-- Extracted data follows --

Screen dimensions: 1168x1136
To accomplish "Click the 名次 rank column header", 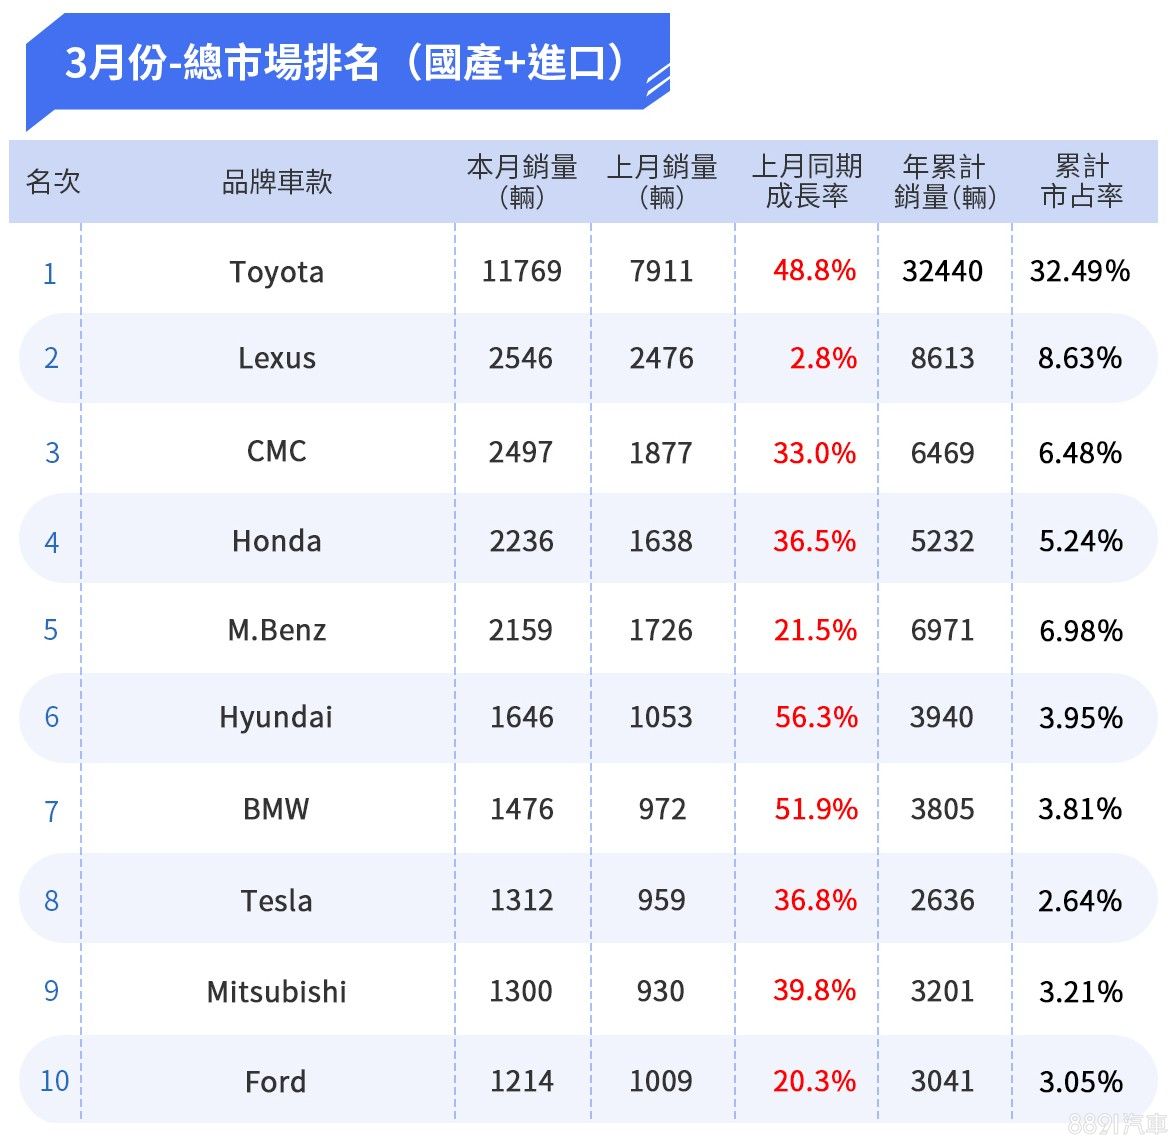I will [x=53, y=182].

-- Extracted data concluded --
-- Extracted data follows --

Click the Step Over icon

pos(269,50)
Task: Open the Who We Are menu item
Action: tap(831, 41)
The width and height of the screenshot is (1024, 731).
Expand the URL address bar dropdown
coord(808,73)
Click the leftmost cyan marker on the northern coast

-- Extracted data concluded --

• Action item:
Could you reproduce, exactly, every line above from the line with "The width and" to the line with "Click the leftmost", and no other line? Both ends count.

• Output of the exercise:
The width and height of the screenshot is (1024, 731).
Expand the URL address bar dropdown
coord(808,73)
Click the leftmost cyan marker on the northern coast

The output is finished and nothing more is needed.